Raman spectroscopy is one of the most important analytical techniques used in the chemical industry. Thanks to this method, it is possible to study materials' chemical structures and molecular properties in a non-invasive and non-destructive way. Raman spectroscopy is particularly useful in analyzing organic compounds and materials with a non-homogeneous structure. This technique is used in various branches of the chemical industry. It allows for quick and precise analyses, which in turn can reduce costs and increase production processes' efficiency. In short, Raman spectroscopy is extremely useful in the chemical industry due to its non-invasiveness, precision, and speed of analysis.
Chemical-Applications
WHAT IS RAMAN SPECTROSCOPY
The molecular spectroscopy technique known as Raman spectroscopy relies on the inelastic scattering of monochromatic light in molecular structures. The molecules' excitation states are altered by the incident laser light, and as a result, the molecules produce light at different wavelengths in relation to the excitation wavelength (called Stokes or Anti-Stokes shifts). Every substance has a unique Raman spectrum. Because of this, the presence and composition of different chemicals can be detected and quantified using Raman scattering.
Raman spectroscopy is ax non-destructive technique, which means that it does not damage or alter the sample in any way. It is also a non-contact technique, which means that it can be used to analyze samples without coming into physical contact with them. This makes Raman spectroscopy an ideal technique for analyzing delicate or sensitive samples.
PROBLEMS IN CHEMICAL INDUSTRY
The main problems in the chemical industry are:
- Low efficiency of the production line due to the complexity of quality control processes on and off the production line.
- Maintaining a high level of quality control for a wide variety of ingredients, intermediates, and products.
- Costly and time-consuming quality testing of all components of the production line, such as ingredients, semi-finished products, and products.
- Most SMEs in the chemical industry cannot afford to have their research laboratories equipped with tools, e.g., expensive, stationary spectrophotometers and a team of laboratory technicians to handle the processes. They have to outsource these processes and send the samples to specialized laboratories - it costs money and takes time.
OUR SOLUTION
Our solution responds to the most critical problems of SMEs in the chemical production industry:
- Increases the efficiency of the production process by accelerating and automating the quality control processes. Instead of collecting samples and sending them to an external laboratory, the operator continuously monitors the quality of substrates, intermediates, and products through specialized miniature spectrophotometers installed on the line and dedicated to the substances produced on the line.
- It increases the quality of manufactured products by improving the quality control process. Provides real-time quality control.
- It reduces production costs and time because it prevents stopping the production line for quality control purposes and reduces the cost of testing the quality of the substance.

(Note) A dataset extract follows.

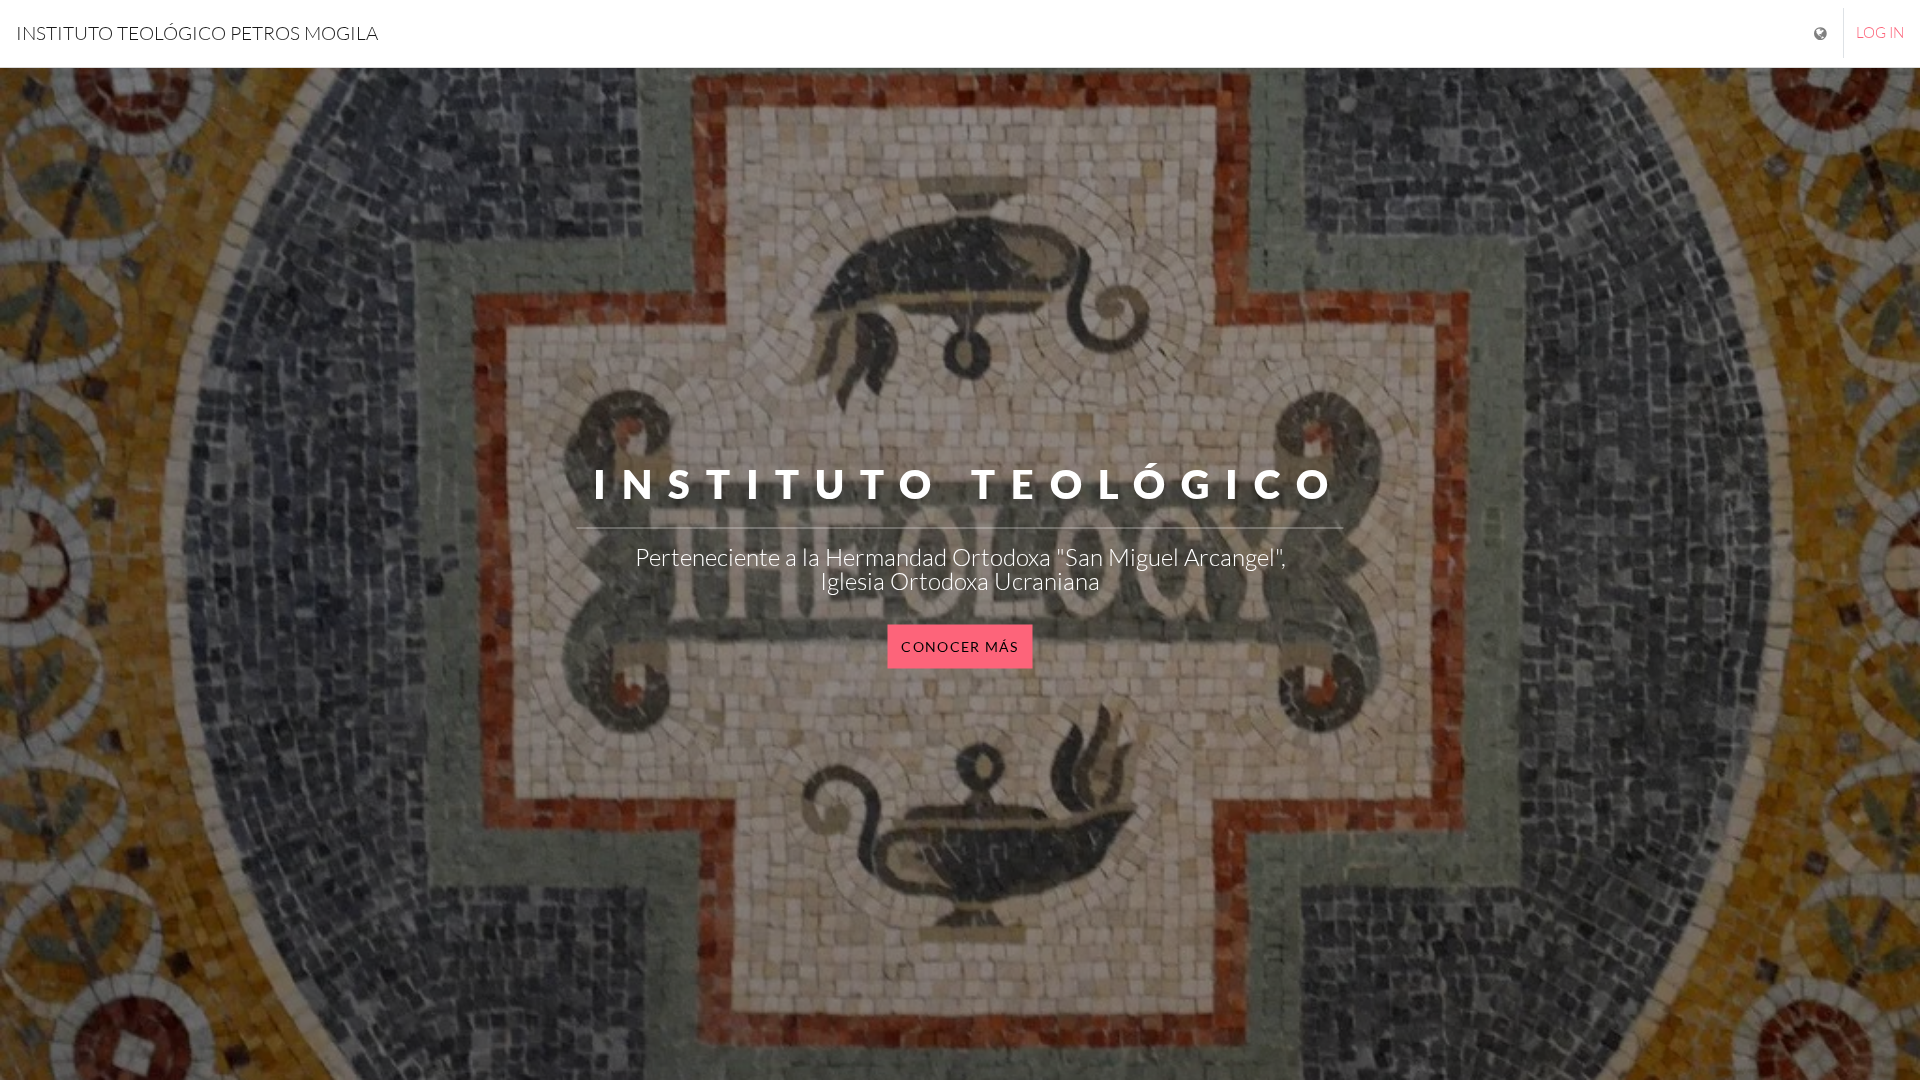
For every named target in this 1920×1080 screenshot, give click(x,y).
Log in (1880, 32)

- The system is comprehensive and more cost-effective than competitive solutions - the overriding goal is to improve the quality of products while reducing costs.
The system does not require specialized personnel to operate. Instead, it is designed to be operated by non-qualified production line employees.
Case 1: Quality-check - composition convergence comparison
One of the main applications of our technology is to program the system in such a way that it compares the spectral spectrum coming from the "ideal" substance with the spectra of the substance from the production line. The result of this operation will be the degree of correlation of both spectra. Thanks to this, the operator will be informed if the substance passing under the measuring head does not meet the quality criteria (e.g., it will be only 90% compatible with the reference substance).
To model such a solution, we use our solution's transmission or reflection system, i.e., one in which substances are irradiated with laser light with specific parameters, and we measure the reflected / after-transmission spectra on the detector. This solution has no replaceable components in the form of measuring strips.
Case 2: Detection of harmful substances
The second possible application is the detection of very small concentrations of undesirable substances on the production line. This is important in the case of the possibility of, for example, trace amounts of harmful substances in production, which should not be there.
In this case, thanks to its modularity, our solution receives a new measuring head using surface amplification of the signal from the test substance (SERS). This solution offers immediate measurement using a unique measuring strip inserted into the device, which, thanks to gold or silver nanostructures printed on it, amplifies the signal by up to 10^7. This solution is used for more detailed measurements on request and is an ideal complement to the transmission/reflective operating mode proposed in case 1.
Case 3: Complex system
The third type of implementation is characterized by comprehensive handling of the production process. It is a combination of the first two cases, i.e., real-time quality control based on the transmission/reflection measurement of the substance and the occasional, deeper measurement of trace substances contaminating the product using test strips.
Both of these systems are connected by a proprietary management system, including software for the client that allows you to continuously track the progress of quality control from one convenient control panel.